# First KCBS event



## bame (May 30, 2009)

I am thinking of entering my first contest in July. I don't have much in way of hauling (just a old Tahoe). What are the bare bones needs for a contest? Any help would be appreciated


----------



## smokebuzz (May 30, 2009)

Have you been to a comp to watch?
alot of what you need is specific to you, but

Coolers
tables
cleaning totes
dish soap
knives
paper towels
spray cleaner,
cutting board
The list goes on, try doing in the back yard, no going to the house.
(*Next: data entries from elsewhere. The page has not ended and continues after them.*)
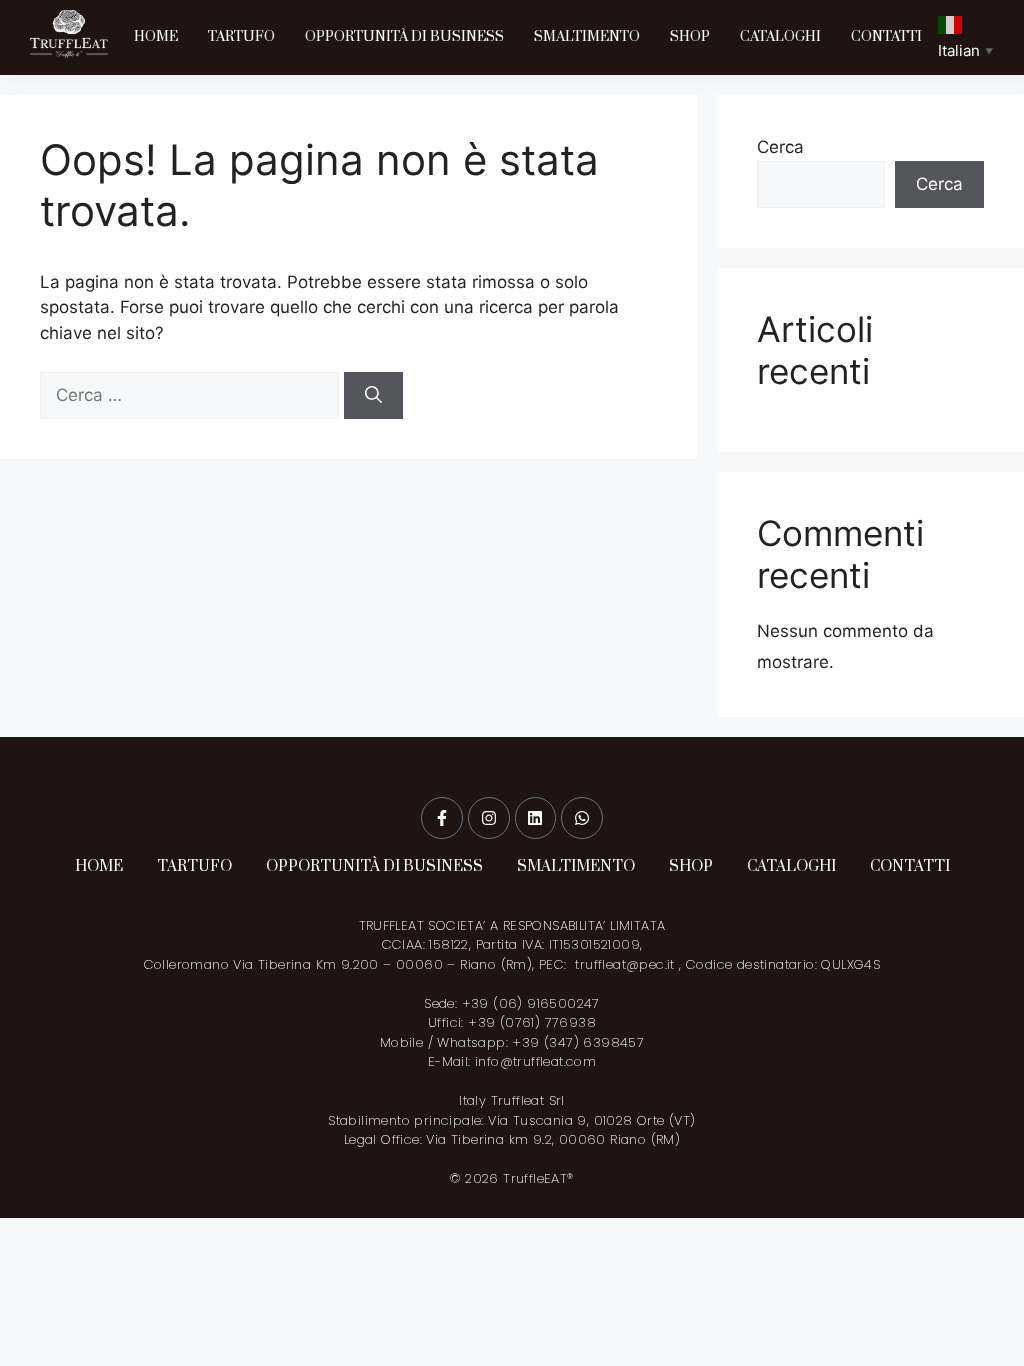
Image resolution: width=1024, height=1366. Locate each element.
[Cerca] (373, 396)
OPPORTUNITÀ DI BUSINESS (404, 37)
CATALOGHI (780, 37)
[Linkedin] (536, 818)
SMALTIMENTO (587, 37)
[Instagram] (489, 818)
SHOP (690, 37)
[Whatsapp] (582, 818)
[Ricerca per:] (192, 395)
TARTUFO (241, 37)
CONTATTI (886, 37)
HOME (156, 37)
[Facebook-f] (442, 818)
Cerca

I  would say hang out at a couple comps first, see what everyone else brings vs. what you need. I could tell you everything i take but it may not suit what YOU do. There used to be a check list here some where that would be a good start for you.


----------



## tn_bbq (May 31, 2009)

Lock yourself out of the house and do a test run (bring clipboard).


----------



## shooterrick (Jun 1, 2009)

Maybe this will help.
http://www.pnwba.com/ContestApps/200...tChecklist.pdf


----------



## gooose53 (Jun 2, 2009)

Best advice is to visit  a few comps or even try to cook with a team a couple of times.  For someone just starting out you need alot of stuff.  I teamed up with a guy who had done a number of contests and he had all the stuff we needed.  I brought the cooker.  Please go talk to the cookers at a comp and ask them....they will be helpful I know.


----------